Quando os israelitas chegaram à terra prometida – depois de seu longo peregrinar pelo deserto – receberam do Senhor a ordem de guardarem memória do seu passado. Os israelitas jamais deveriam se esquecer de que tinham sido escravos no Egito, de que o Senhor Deus os havia libertado de lá com “mão forte e braço estendido” e os tinha conduzido a uma terra em que manava “leite e mel”. Guardar essa memória não era um exercício inútil, pois lhes fazia saber quem eles eram. Durante os conflitos e momentos difíceis pelos quais os israelitas deveriam passar, sempre teriam a certeza de que Deus continuaria ao lado deles, como tinha estado quando os havia tirado da escravidão do Egito.
Nossa identidade está sempre ameaçada. Vemos no Evangelho que a identidade de Jesus é ameaçada pelo demônio, pelo tentador. Este deseja comprar Jesus com a promessa de riqueza e de poder. Tudo isso para que Jesus renuncie a sua identidade e a sua missão. O fato de Jesus manter-se firme diante do demônio e de suas tentações tornou possível o cumprimento de sua missão, ou seja, que fosse nosso salvador e que desse testemunho do amor que o Pai tem, sem exceção, por toda a humanidade.
Nossa identidade é complexa. Somos cristãos, mas, também, temos uma cultura própria, pertencemos a um povo e temos uma história. Ao assumir as transformações que são produzidas em nossa cultura, corremos o risco de abandonar e desdenhar nosso próprio passado. Esta é a grande tentação de nossa época.

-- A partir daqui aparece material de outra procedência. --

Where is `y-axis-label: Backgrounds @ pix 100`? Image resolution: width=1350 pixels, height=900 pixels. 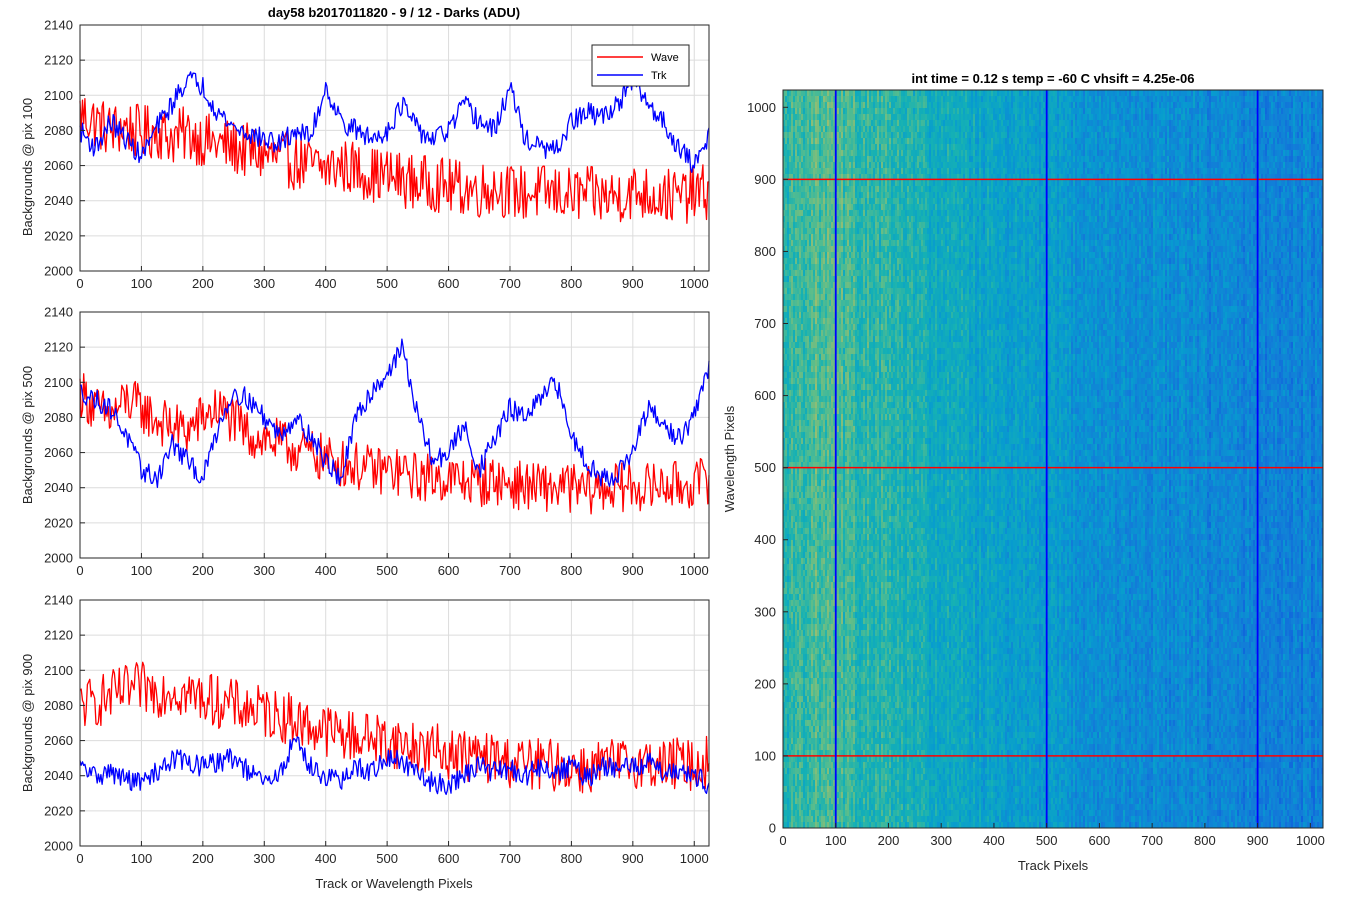
y-axis-label: Backgrounds @ pix 100 is located at coordinates (28, 167).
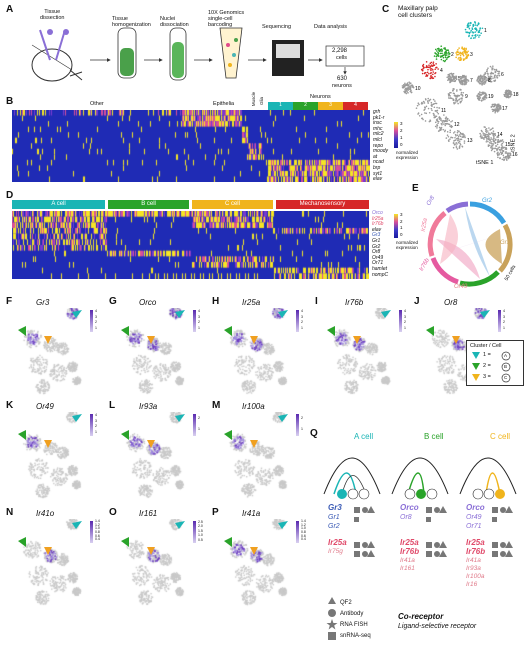 The width and height of the screenshot is (527, 654). What do you see at coordinates (421, 616) in the screenshot?
I see `co-receptor-label: Co-receptor` at bounding box center [421, 616].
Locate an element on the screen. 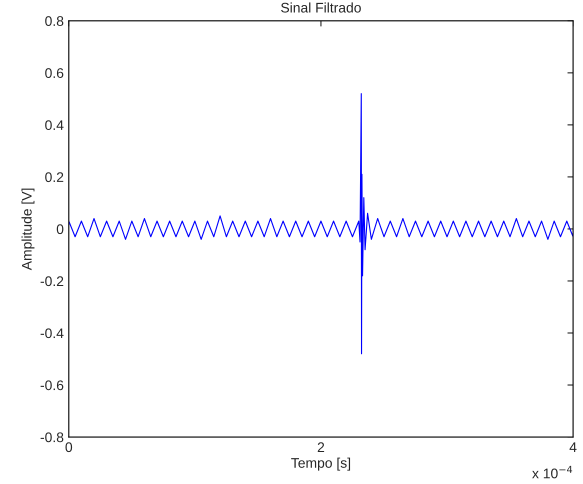  y-tick-label: -0.4 is located at coordinates (52, 333).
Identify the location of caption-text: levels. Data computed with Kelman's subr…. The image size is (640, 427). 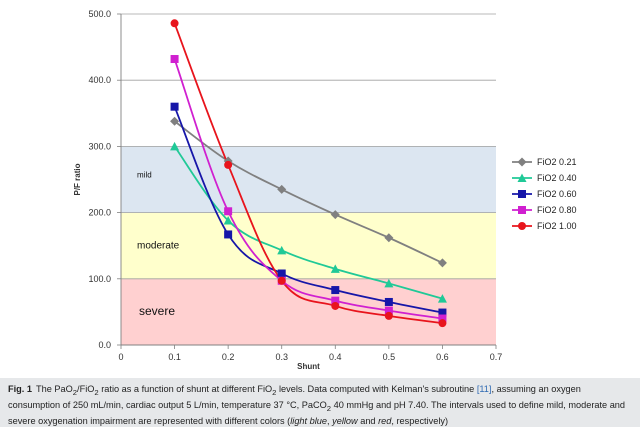
(376, 389).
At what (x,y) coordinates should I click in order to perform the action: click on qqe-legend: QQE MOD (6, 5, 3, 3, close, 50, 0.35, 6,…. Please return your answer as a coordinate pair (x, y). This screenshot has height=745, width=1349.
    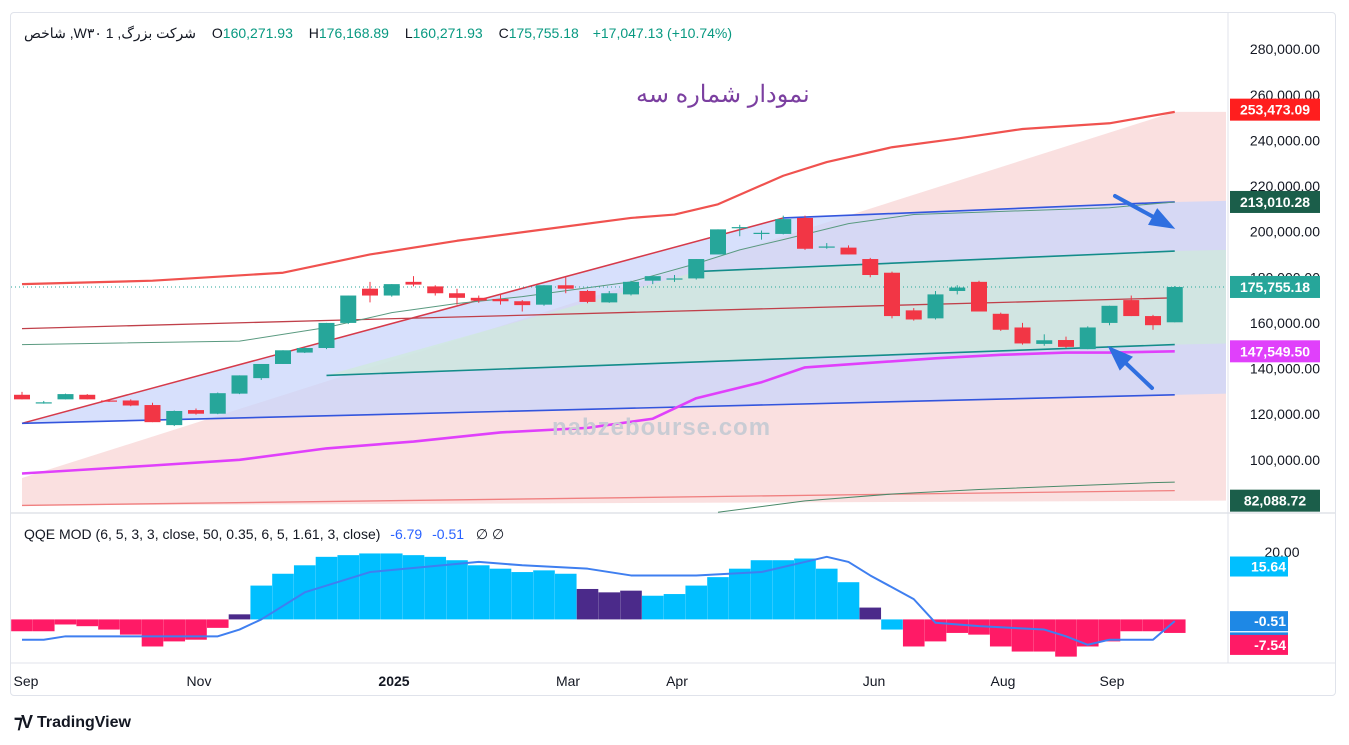
    Looking at the image, I should click on (264, 534).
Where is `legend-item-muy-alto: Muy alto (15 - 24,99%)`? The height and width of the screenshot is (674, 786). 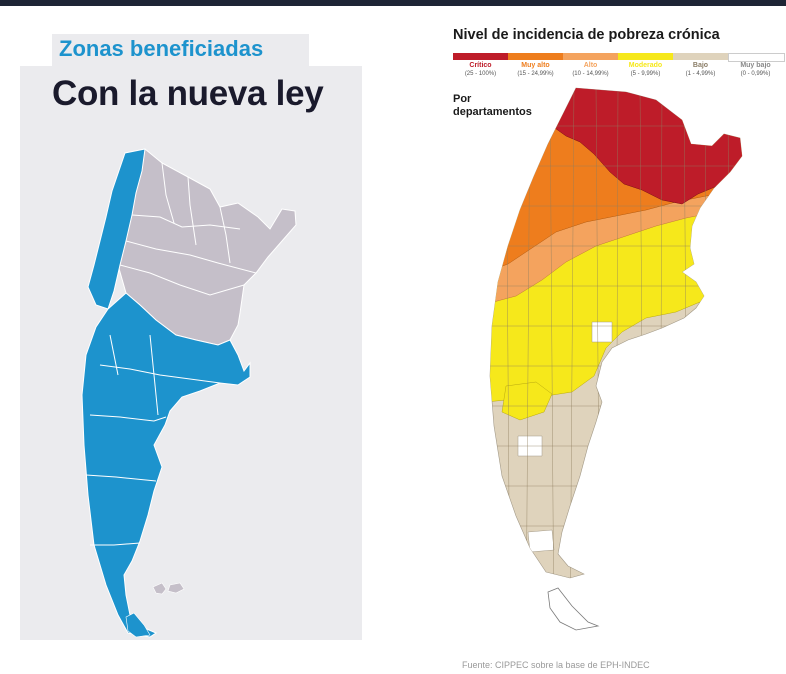
legend-item-muy-alto: Muy alto (15 - 24,99%) is located at coordinates (536, 68).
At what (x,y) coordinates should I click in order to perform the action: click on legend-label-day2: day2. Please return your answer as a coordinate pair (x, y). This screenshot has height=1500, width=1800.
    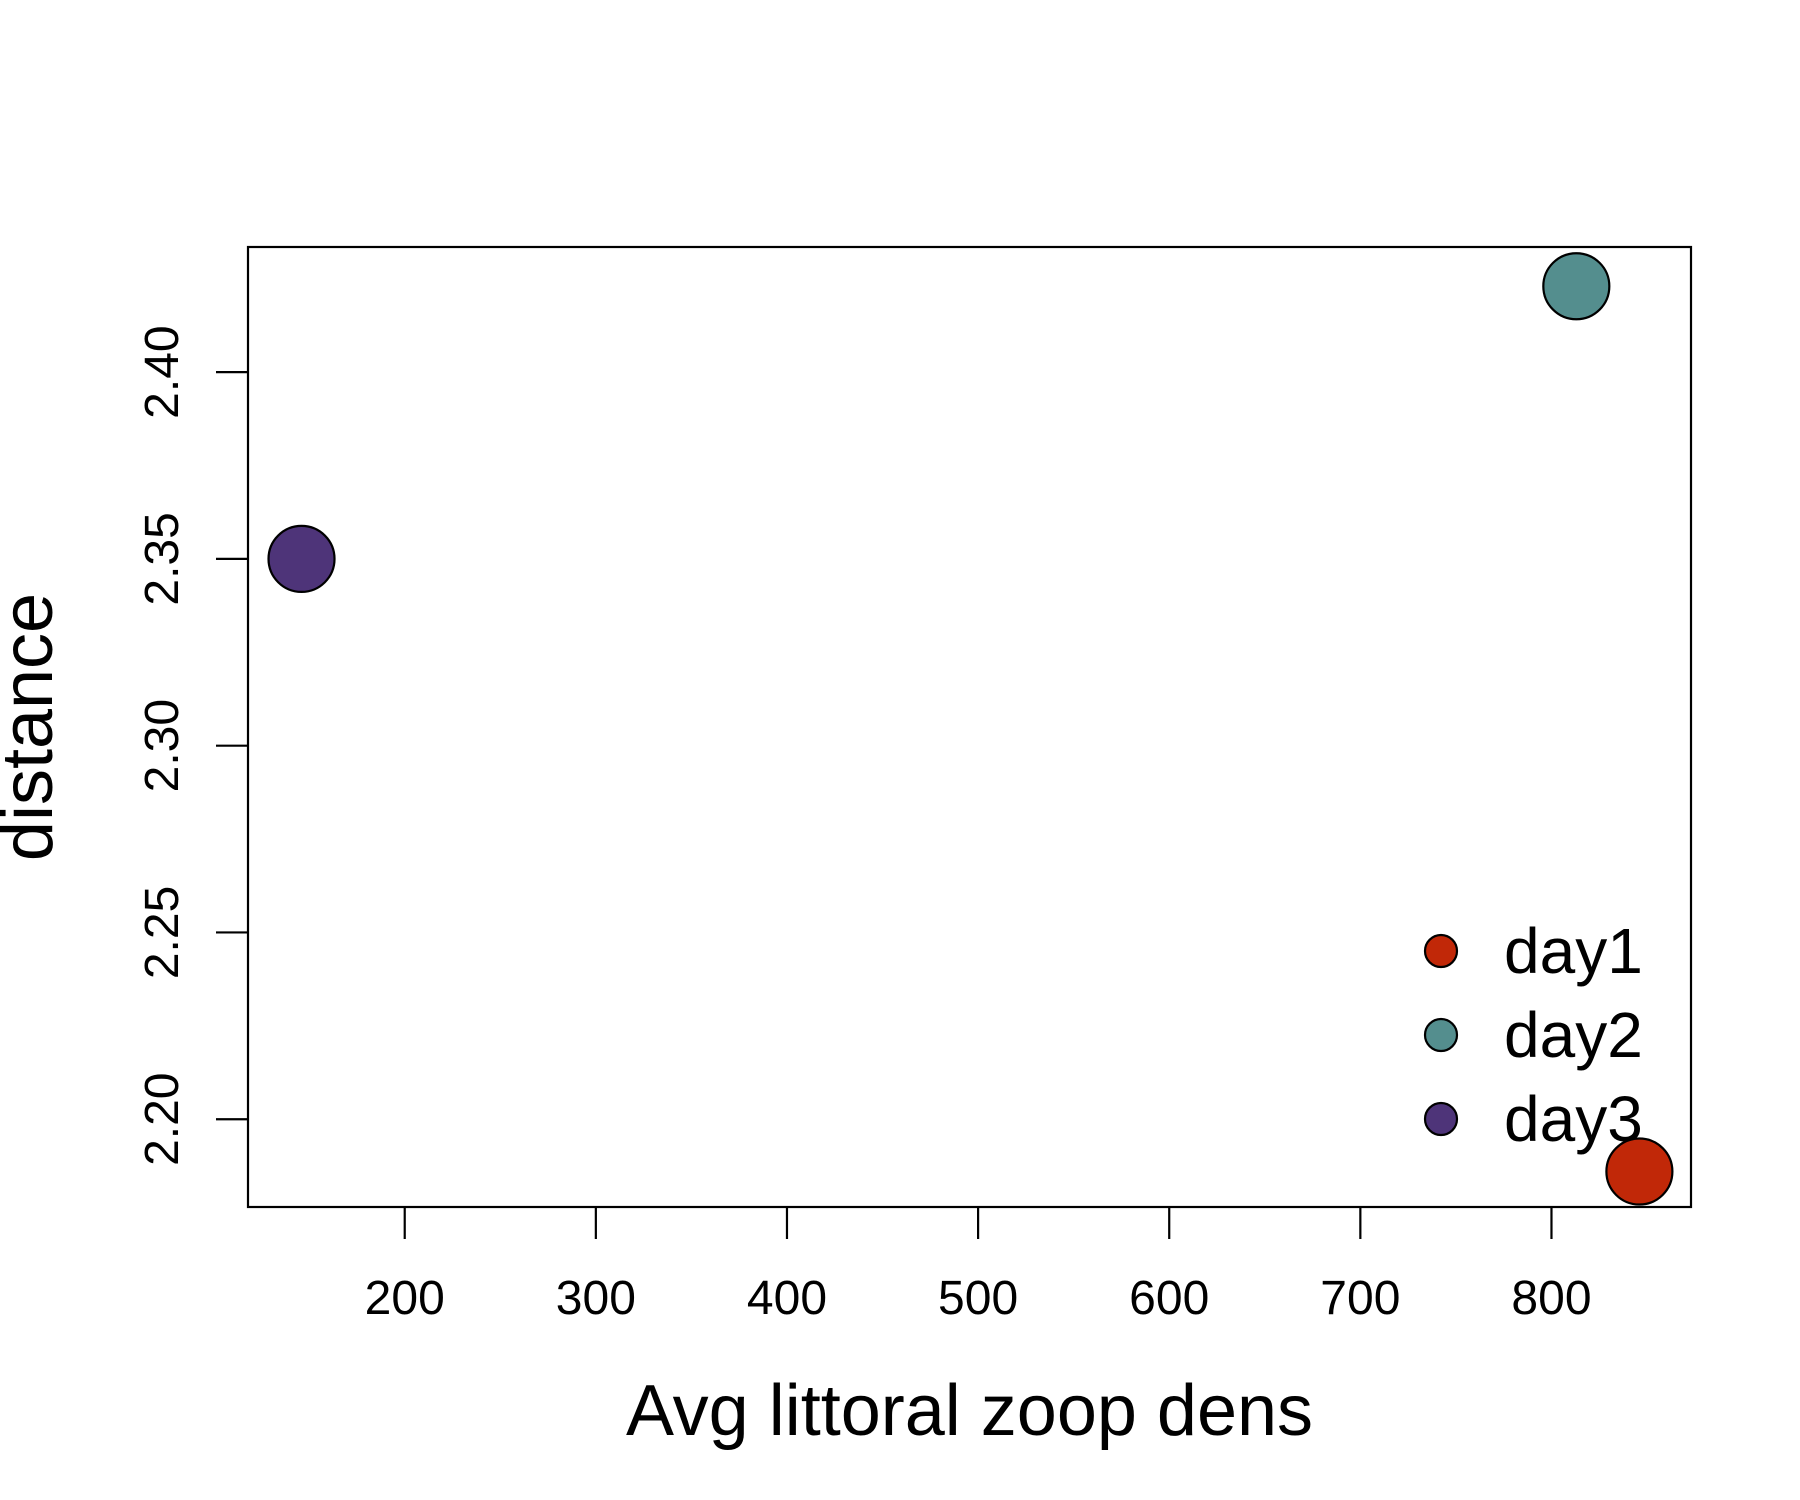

Como tentou ao Senhor, o demônio nos tenta com riquezas e poder, com a sedução de outras tradições que podem nos levar ao desprezo da nossa própria. Seria um grande erro se nos esquecêssemos de nossas raizes, de nossa identidade. Sem as raizes, as árvores morrem. Sem identidade, as pessoas se perdem.
Parte de nossa herança como povo é a fé cristã. Acreditamos que o Deus de Jesus Cristo é nosso Pai, que Ele nos ama e procura nosso bem. Convém que nós reafirmemos nossa identidade, reencontremos nossa herança para que possamos reforçá-la. Não para nos colocarmos contra alguém, mas para compartilhar aquilo que é nosso, com todos. Não há culturas inferiores nem superiores. São simplesmente diferentes. E, no diálogo, todos enriquecemos. Mas não há diálogo possível se não valorizamos aquilo que é nosso, se nos envergonhamos de nosso próprio passado.
O demônio tentou roubar a identidade de Jesus. Não o conseguiu. Que seu exemplo nos sirva para que consolidemos ainda mais aquilo que é nosso e, orgulhosos de nossa herança, saibamos compartilhá-la com todos os povos da terra, particularmente, neste ano santo em que a misericórdia deve ser a tônica da nossa Quaresma!